The reality is that IP provides a set of options that can be used to good effect, whether you are a hard nosed business person or of a more liberal "open source" sharing mindset. However, IP itself is far from the be all and end all: it needs to be placed within the broader context of what you are trying to do, why, how, and in what environments. There are many good businesses whose success is really derived from being first to market, or having effective distribution channels, rather than a heavy emphasis on IP protection. And there are numerous products and services we use for which the providers may derive indirect or intangible, rather than direct monetary, rewards.
One type of IP that gets a lot of focus is patenting. A patent is an exclusive right to exploit an invention, with a standard lifetime of 20 years. An idea with some practical application that is both novel and inventive, and satisfies certain other conditions may be patentable, but patenting is not an appropriate strategy in all situations and is also very costly. Copyright is more significant to most of us: it protects text-based works, software, music, art, film and other things. Trade marks is yet another important category: we live in a world submerged in the badges of business, and those can be very valuable intangible assets. There are also other categories of IP, including systems to protect confidential information, and even plant breeders' rights. Indeed, the majority of the University's commercialisation revenue is actually derived from this latter and relatively unknown form of IP.

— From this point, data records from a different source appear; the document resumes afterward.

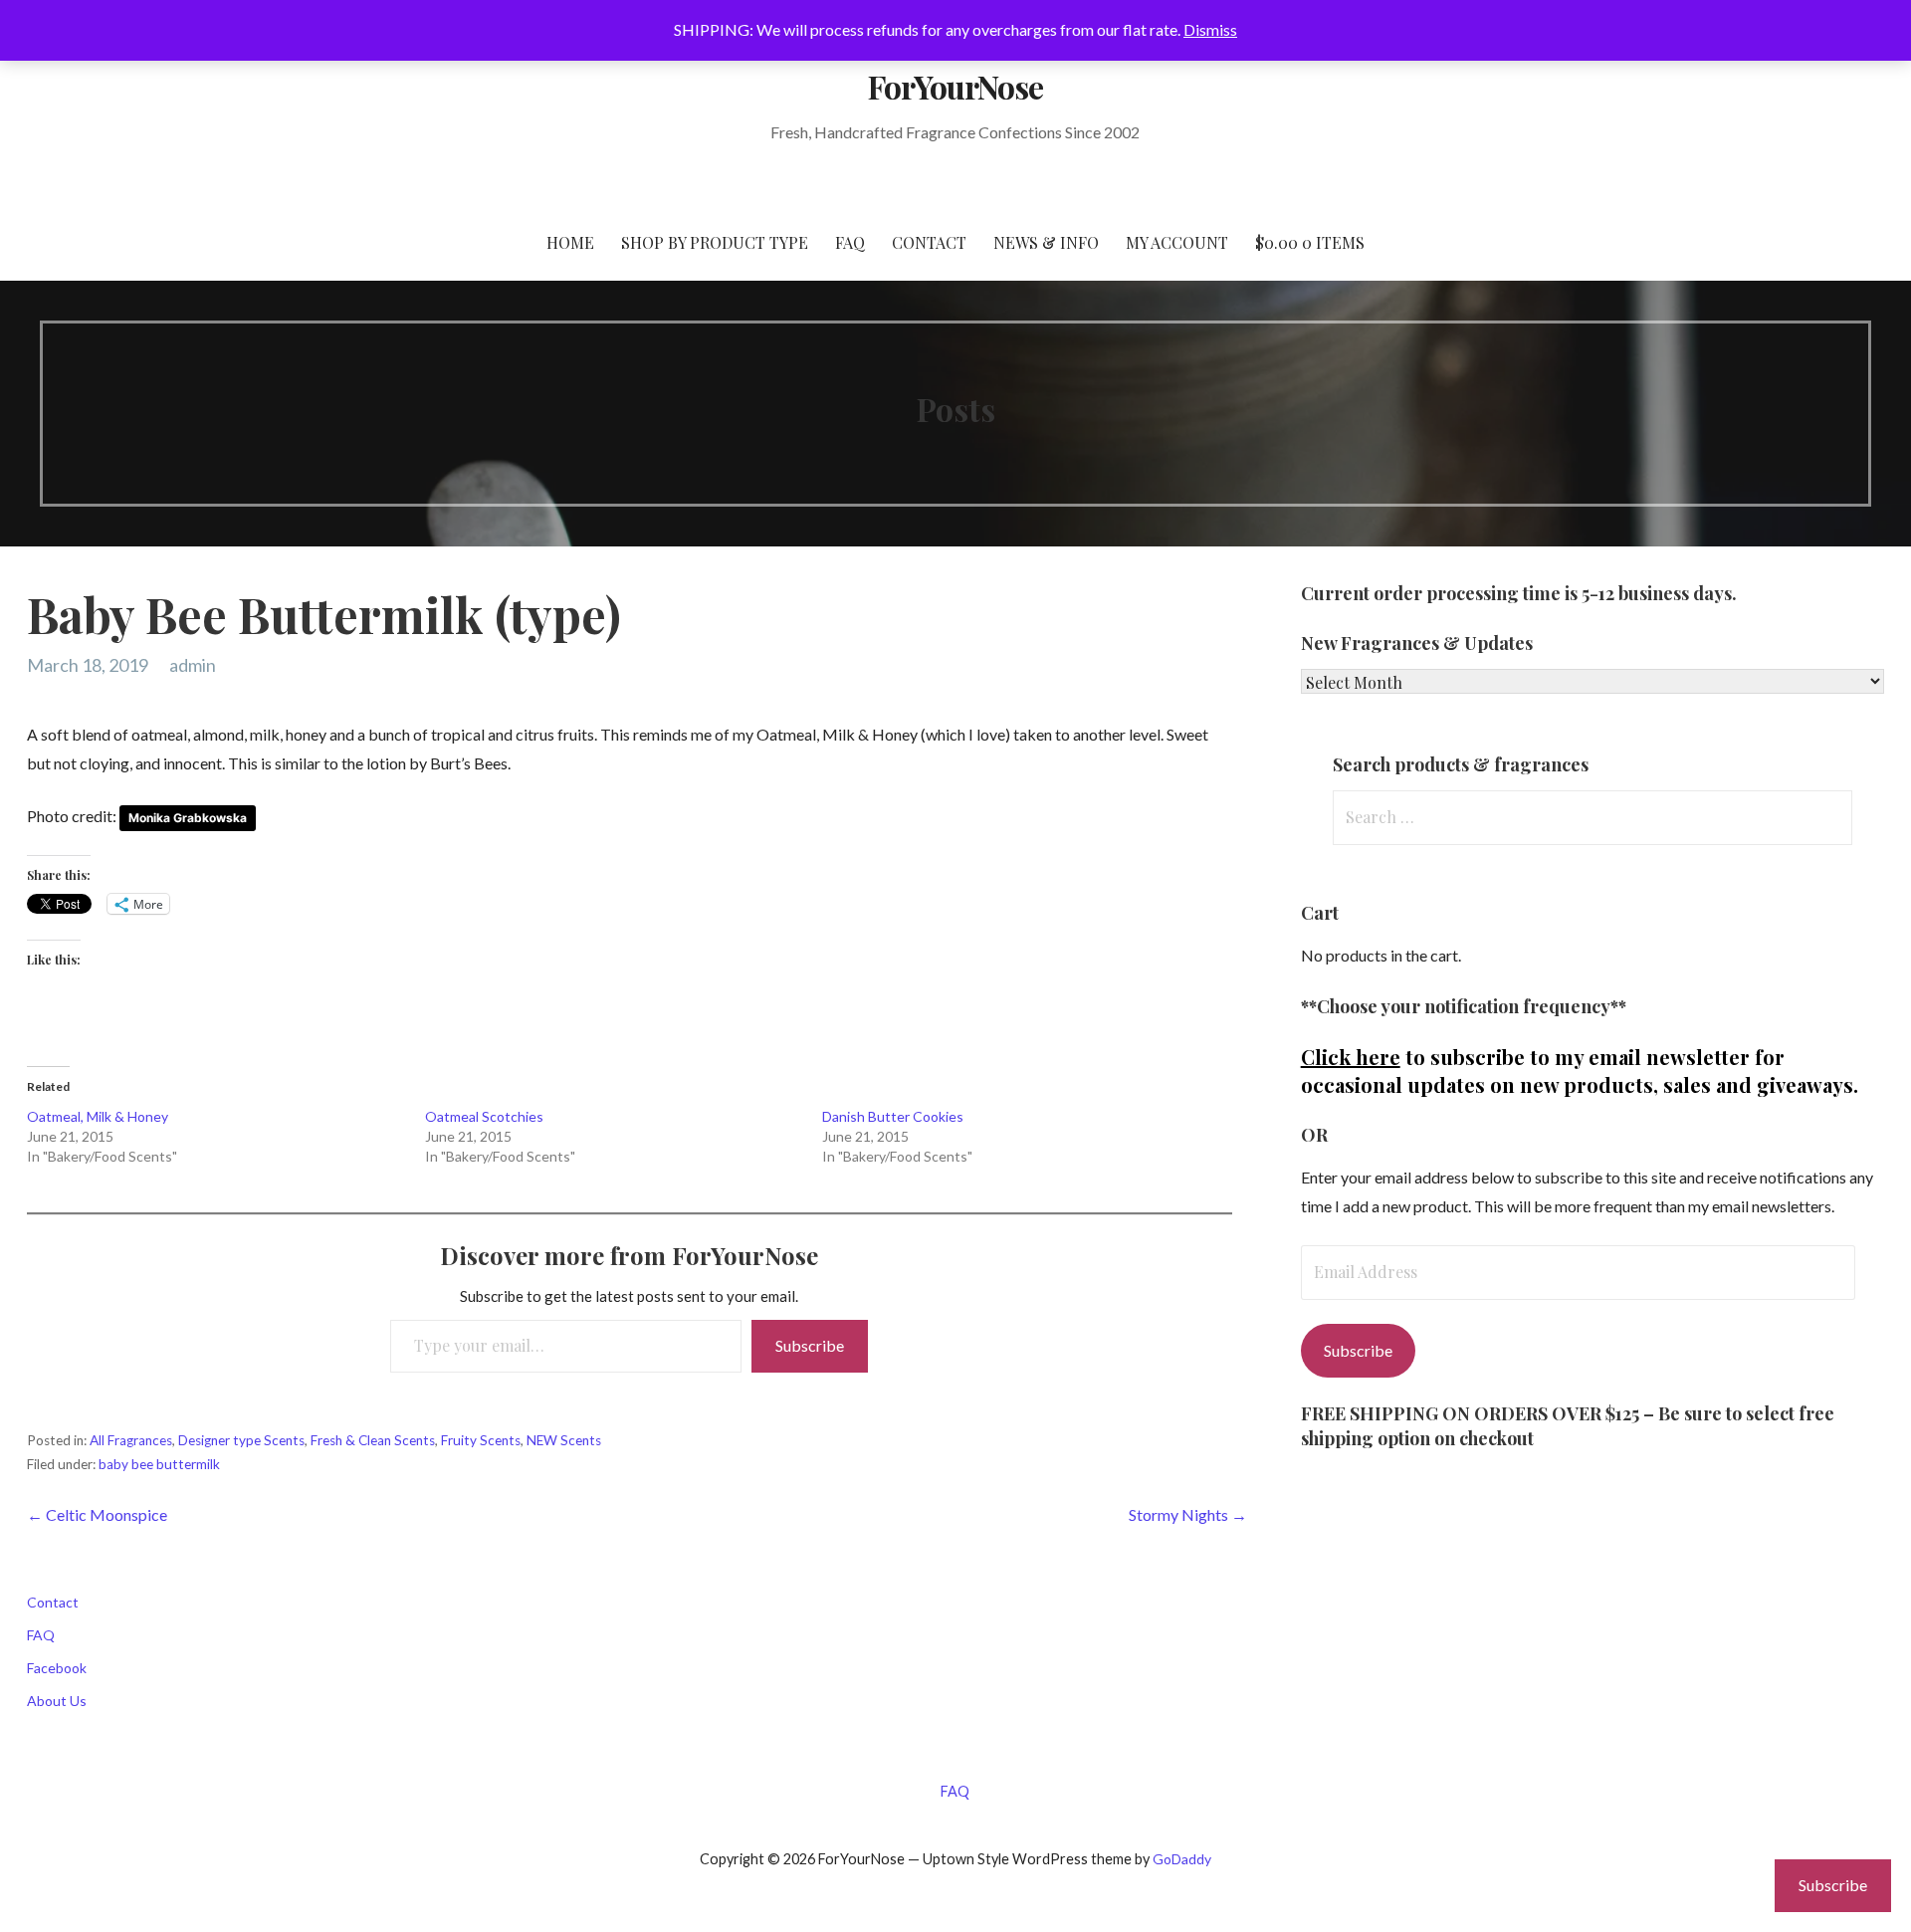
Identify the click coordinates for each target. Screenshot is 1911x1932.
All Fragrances (131, 1440)
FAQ (850, 242)
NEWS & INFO (1046, 242)
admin (192, 665)
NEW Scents (564, 1440)
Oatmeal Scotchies (484, 1116)
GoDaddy (1182, 1858)
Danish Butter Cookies (892, 1116)
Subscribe (809, 1345)
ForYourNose (955, 86)
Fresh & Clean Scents (373, 1440)
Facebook (57, 1667)
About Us (57, 1700)
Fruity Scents (481, 1440)
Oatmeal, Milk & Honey (97, 1116)
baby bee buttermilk (159, 1464)
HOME (570, 242)
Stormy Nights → (1188, 1514)
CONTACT (929, 242)
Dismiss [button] (1210, 29)
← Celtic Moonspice (97, 1514)
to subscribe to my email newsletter (1525, 1056)
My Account (1177, 242)
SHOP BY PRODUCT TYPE (714, 242)
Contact (53, 1602)
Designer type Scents (241, 1440)
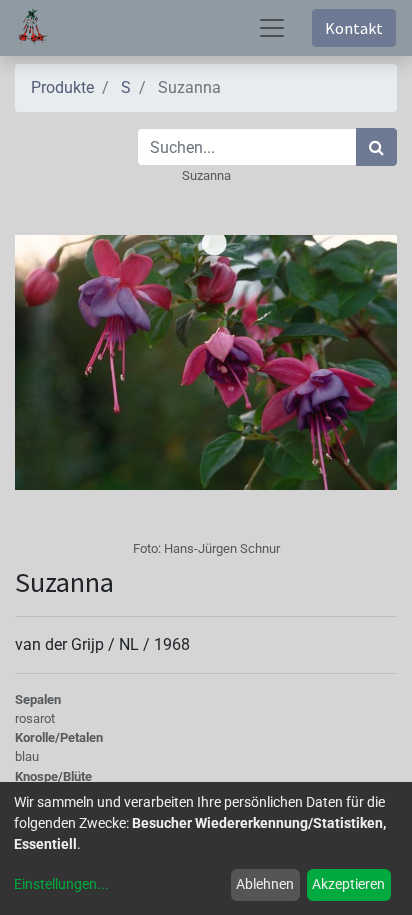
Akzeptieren (348, 884)
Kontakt (354, 28)
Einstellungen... (61, 884)
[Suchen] (376, 147)
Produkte (62, 87)
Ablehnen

As with all things, contextual understanding is key. Sometimes maintaining control of IP is important and useful, and sometimes not: giving away rights to use might be a more effective strategy. Understanding clearly how you might be using or abusing other people's IP rights is also critical from a risk management perspective. All of these issues can be complex and require advice (something we at ARI provide as a core service for University staff) - however it is always important to focus foremost on the outcomes you want to achieve.